La publication de la traduction française du livre désormais classique du colombien Arturo Escobar, Sentipensar con la Tierra1, importe dans le paysage intellectuel français un débat qui a cours en Amérique Latine depuis une quinzaine d’années, et qui porte sur le rapport à la modernité des luttes d’émancipation des peuples amérindiens, afro-descendants, et de toute la gauche latino-américaine.

Ce débat a été suscité par la formation, autour de la figure d’Escobar et de quelques autres2, d’un courant d’études post-coloniales qui revendique un programme théorique et politique, la « décolonialité du pouvoir » (« descolonialidad del poder »). Il ne s’agit pas seulement de décoloniser les imaginaires du pouvoir, mais de s’affranchir du pouvoir en tant que celui-ci reposerait, en dernière analyse, sur des imaginaires coloniaux. Le pouvoir serait, d’après les auteurs de ce courant, une création moderne et euro-centrée, étroitement associé à d’autres représentations et modes d’organisation sociale : le patriarcat, la coupure sujet / objet, et le capitalisme. Les résistances anticoloniales devraient dès lors commencer par contester à cet ensemble symbolique et discursif toute légitimité. Leur horizon puiserait à des traditions autochtones diamétralement opposées, non seulement du point de vue des formes d’organisation sociales, mais plus profondément, d’un point de vue « ontologique » :

« Au Sud comme au Nord, tout conflit politique autour des questions écologiques renvoie à un écart entre des visions différentes de la manière dont est composé le monde, autrement dit à un enjeu ontologique. A l’heure de la crise écologique et de l’échec de la mondialisation, il est plus que temps de comprendre cette dimension ontologique de la politique. De rétablir une égale dignité des cosmologies non-occidentales pour habiter ensemble le plurivers de mondes qu’est notre planète » (p. 25)

#####

§ **Exercice proposé**:
Pourriez-vous poursuivre l'extrait sur le débat autour de la décolonialité du pouvoir, en reprenant juste après la citation de la page 25 qui le clôt ?

§ **Données enregistrées**:
#####

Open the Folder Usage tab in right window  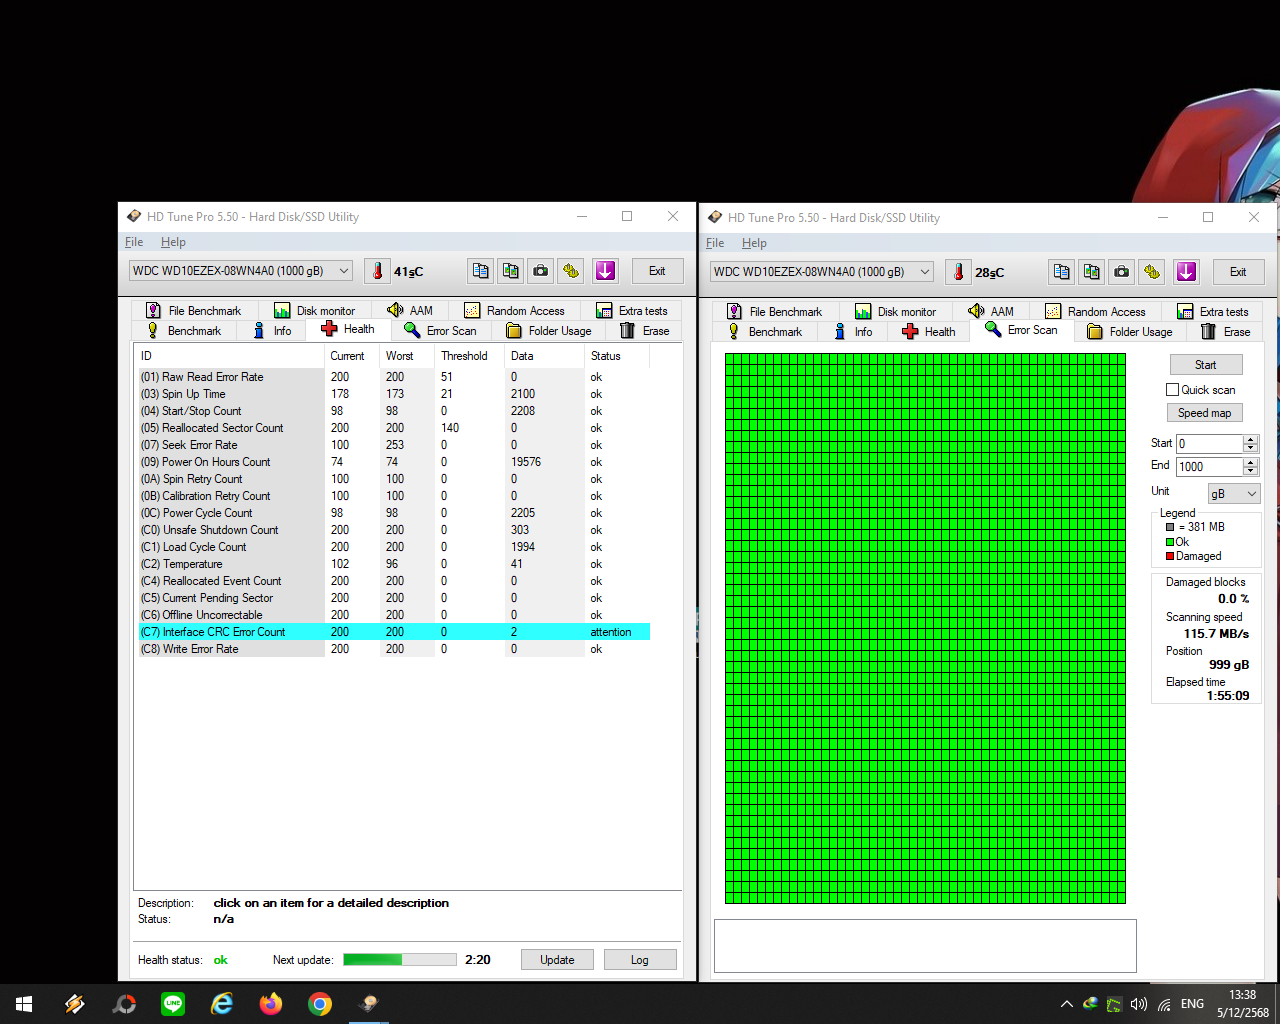(1130, 332)
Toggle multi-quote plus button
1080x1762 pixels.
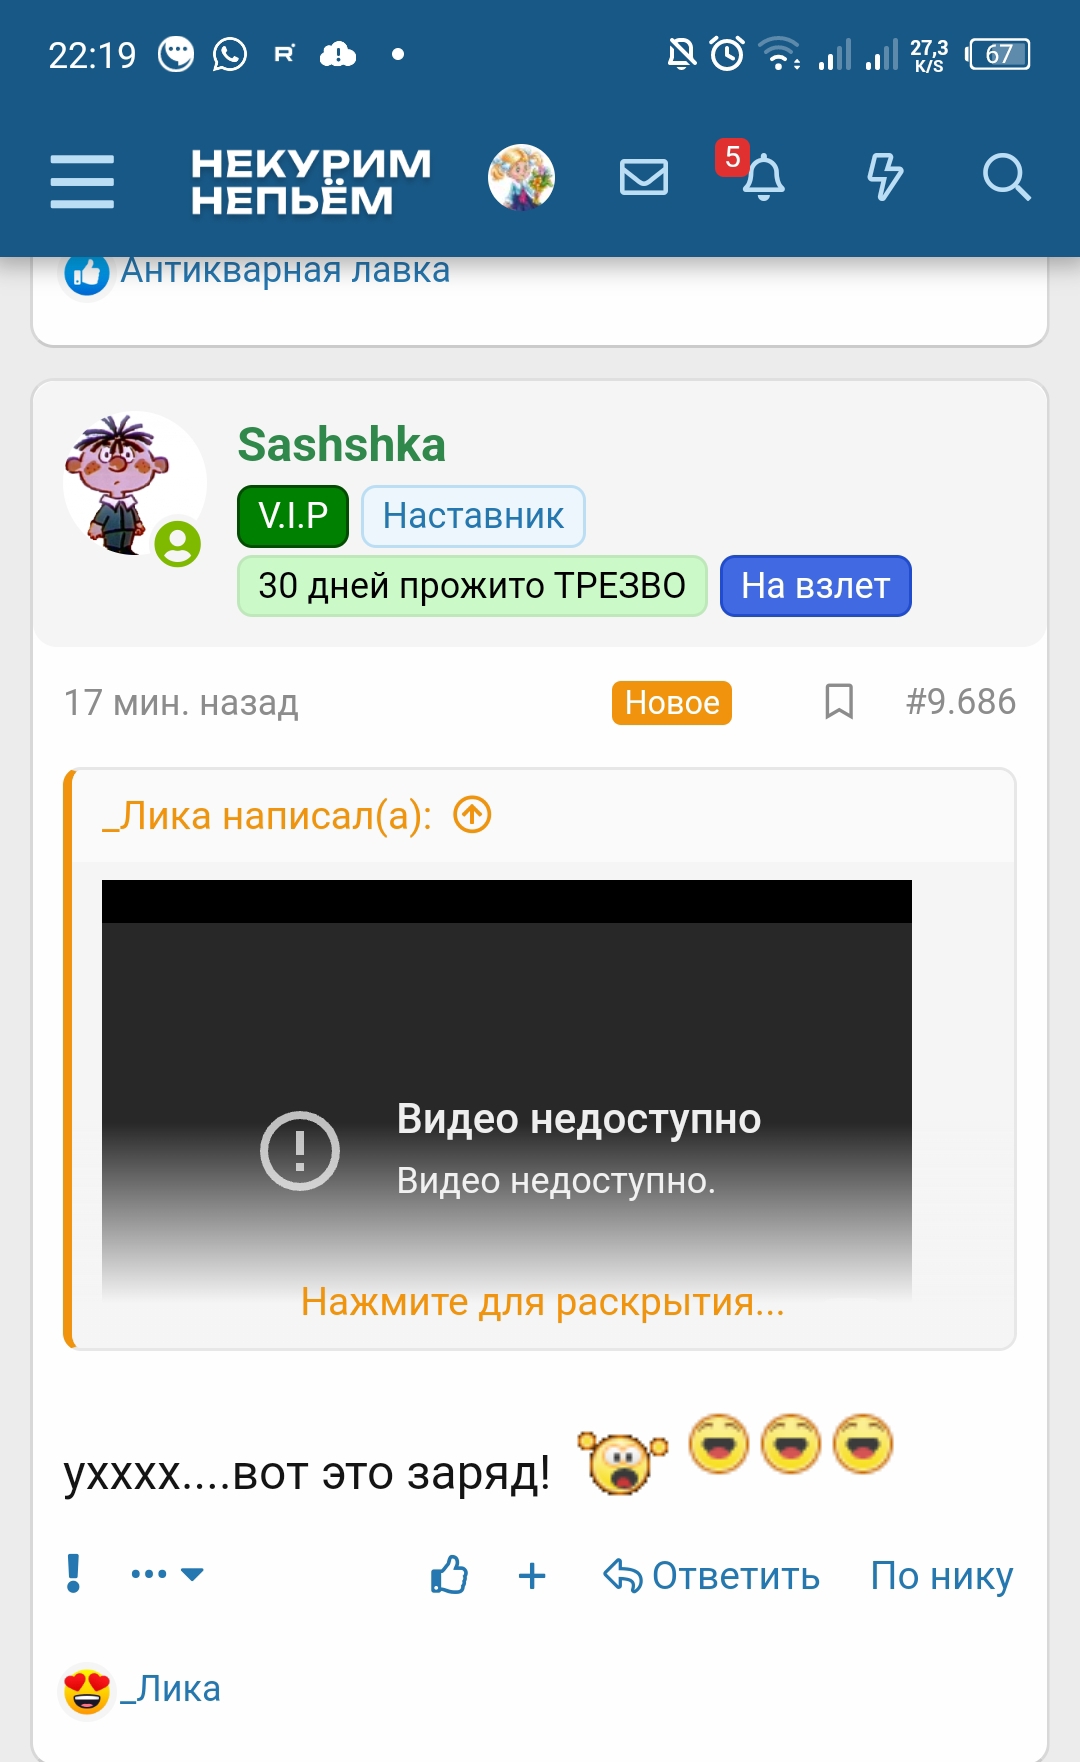coord(532,1576)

#####

§ **Corrigé de l'exercice**:
On mesure la profondeur de cette contestation : à la coupure ontologique nature / culture, il s’agirait d’opposer, à l’école des amérindiens, un « multinaturalisme »3 (où les différences de perceptions entre humains et non-humains sont déduites de la différence des corps, mais découlent d’une unité profonde des psychismes, des subjectivités) ; au patriarcat, la complémentarité sexuelle ; à l’Etat, des modes d’organisation acéphales, au capitalisme, un communisme primitif, etc.

Le livre d’Arturo Escobar n’approfondit pas ces intuitions et se contente d’en dresser l’inventaire. Il vise à présenter, de manière schématique, les luttes des peuples amérindiens, et plus généralement des groupes ethniques en situation d’exclusion sociale qui appartiennent à un arrière-plan non moderne (et notamment les afro-colombiens de la côte pacifique) comme des luttes « ontologiques ». Il ne s’agirait pas tant d’obtenir des gouvernements des titres de propriété ou des droits subrogés, mais plus fondamentalement de donner droit de cité à des « ontologies » non-modernes, c’est-à-dire non dualistes, et d’en déduire une sorte d’irréductibilité radicale du monde amérindien.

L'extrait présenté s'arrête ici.